• _Instructions to follow_
Reproduce every line of the records word for word, leaving the pictures out of your answer.

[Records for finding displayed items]
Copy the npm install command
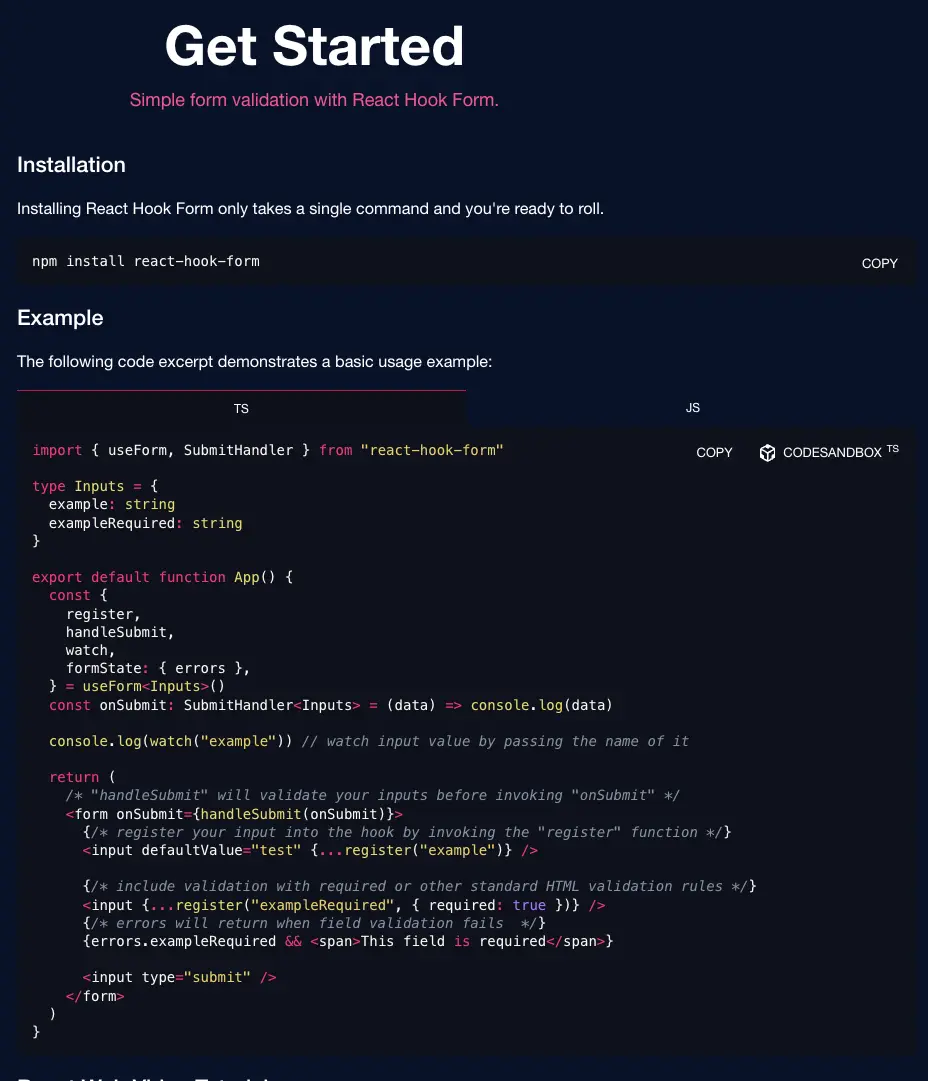This screenshot has width=928, height=1081. [x=879, y=263]
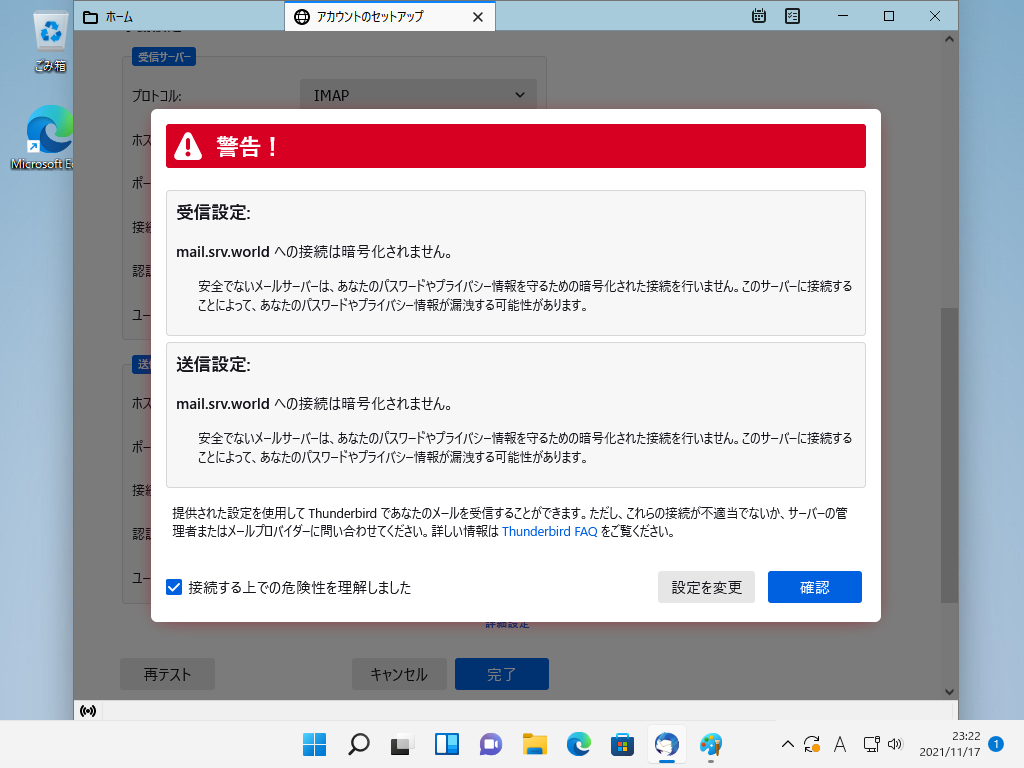Select the アカウントのセットアップ tab
This screenshot has width=1024, height=768.
(x=380, y=17)
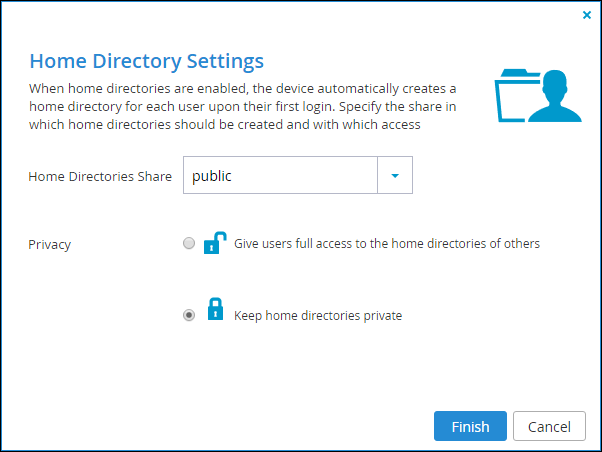Click the Privacy label
The width and height of the screenshot is (602, 452).
point(50,245)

• _Result of the task_
Copy the npm install command
This screenshot has width=928, height=1081. [x=879, y=263]
Select the アカウントのセットアップ tab
This screenshot has width=1024, height=768.
(x=380, y=17)
Click the Privacy label
The width and height of the screenshot is (602, 452).
point(50,245)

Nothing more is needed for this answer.